Problem set |
• A. In the Ya Shi Xiang tea description, at what altitude is the tea garden on Wudong Mountain?
• B. Continue the Ya Shi Xiang tea description, starting right after its final line.

EN DE CH

Ya Shi Xiang

 

Ya Shi Xiang, or Duck Sh*t Fragrance, is a truly oddly named Dancong Oolong that luckily is nothing like its name! It is immensely aromatic, reminiscent to resinous myrrh incense and sweet magnolia flowers. Where the aroma is very intense, the taste is subtle and very sweet, bringing in notes of sweet florals, nuts, and resins, making for a thick and complex drinking experience!

 

Tips for tea freaks

This tea is made from ancient bushes, over 100 years old, cultivated in one of the highest tea gardens on the Wudong Mountain, at 1200 m a.s.l.

Brew it in Chaozhou's Gongfu Cha style, and the soul of the tea will come out after the third brewing and last for many others. 

Steep 6 grams of leaves in a small gaiwan, 90-100°C water. First steeping lasts just few seconds (water in, water out). Like in this video.

 

 

 

Why is it called like that?

Supplied information |

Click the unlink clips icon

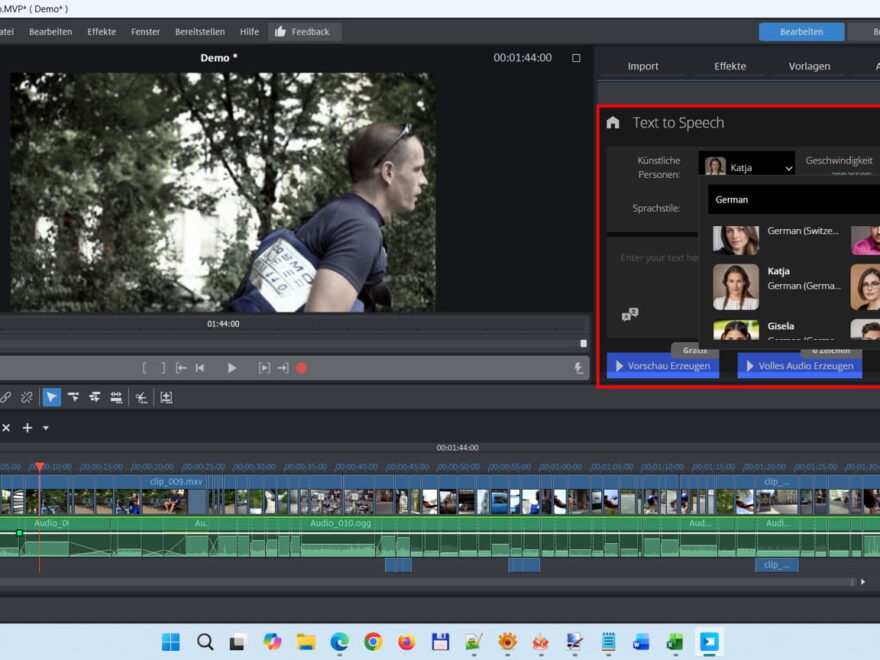click(x=27, y=397)
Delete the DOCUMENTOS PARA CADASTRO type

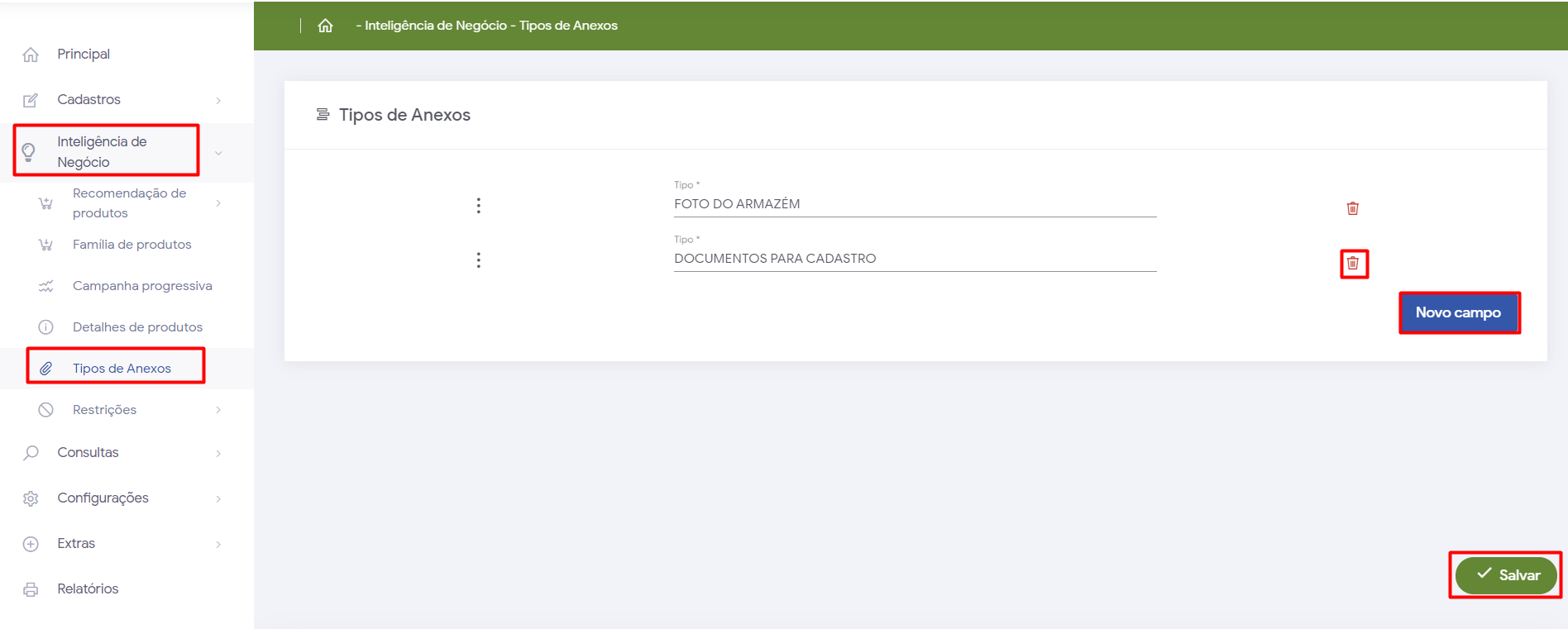coord(1353,264)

Responses to the tasks |
• A. 1200 m above sea level.

• B.
You are probably wanting to know what is the deal with that name, and that is a fair concern! There are several myths as to why this Dancong has a gross name, but both of them have the same theme, a farmer protecting his tea plants. In the first story the farmer has developed a new cultivar and invited his friends to taste it, when they were all quite impressed and wanted to know its name, in a panic he told them 'duck shit' to keep them from stealing seeds from his plant. This of course had the opposite effect and the cultivar became quite famous. The other popular story is when outsiders came to the village where the tea was grown and noticed the unusual yellow color of the soil and delightful taste of the tea grown there, when asked why the soil was that color farmers told them that it was due fertilizing the tea plants with copious amounts of duck droppings. Again they hoped to keep people away from their tea and had the opposite effect! Regardless of the origin, this tea has become famous thanks to is quirky name and wonderfully nuanced taste. 

  • ORIGIN:  Lizaiping, Fenghuang, Chaozhou, Guangdong, China
  • MEANING:  Duck sh*t aroma (ya shi xiang)
  • CULTIVAR:  Wu Ye
  • HARVEST TIME:  May 12, 2017
  • BACKING:  Medium (3x, 10 hours, 90°C)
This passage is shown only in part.